> [PROBLEM TO SOLVE] Look through the material beneath and copy each line with the word "Given".

===== SUPPLIED INFORMATION

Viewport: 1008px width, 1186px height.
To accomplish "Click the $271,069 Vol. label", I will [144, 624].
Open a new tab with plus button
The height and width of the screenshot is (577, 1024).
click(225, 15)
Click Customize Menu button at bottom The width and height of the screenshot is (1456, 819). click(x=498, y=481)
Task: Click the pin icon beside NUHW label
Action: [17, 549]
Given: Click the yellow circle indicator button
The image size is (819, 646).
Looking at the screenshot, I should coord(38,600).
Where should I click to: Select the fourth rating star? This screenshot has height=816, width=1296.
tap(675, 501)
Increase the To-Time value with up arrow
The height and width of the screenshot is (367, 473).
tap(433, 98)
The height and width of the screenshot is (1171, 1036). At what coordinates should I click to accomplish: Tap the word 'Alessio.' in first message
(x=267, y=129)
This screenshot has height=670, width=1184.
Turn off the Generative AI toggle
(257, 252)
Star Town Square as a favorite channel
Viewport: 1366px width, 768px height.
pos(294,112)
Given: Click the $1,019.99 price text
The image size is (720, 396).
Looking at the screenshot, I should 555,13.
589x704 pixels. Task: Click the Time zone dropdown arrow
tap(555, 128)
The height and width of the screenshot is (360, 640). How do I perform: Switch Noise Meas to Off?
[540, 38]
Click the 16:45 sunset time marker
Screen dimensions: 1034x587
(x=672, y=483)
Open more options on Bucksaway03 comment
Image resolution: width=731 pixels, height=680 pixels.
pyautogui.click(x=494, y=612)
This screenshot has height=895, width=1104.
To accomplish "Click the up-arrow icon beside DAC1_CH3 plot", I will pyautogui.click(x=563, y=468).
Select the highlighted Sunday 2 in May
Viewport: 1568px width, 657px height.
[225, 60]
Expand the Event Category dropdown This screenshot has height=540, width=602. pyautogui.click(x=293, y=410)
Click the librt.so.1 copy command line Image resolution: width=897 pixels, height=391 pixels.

==========

> [TASK ANSWER]
Given: Click the yellow circle indicator button
Given: Click the $1,019.99 price text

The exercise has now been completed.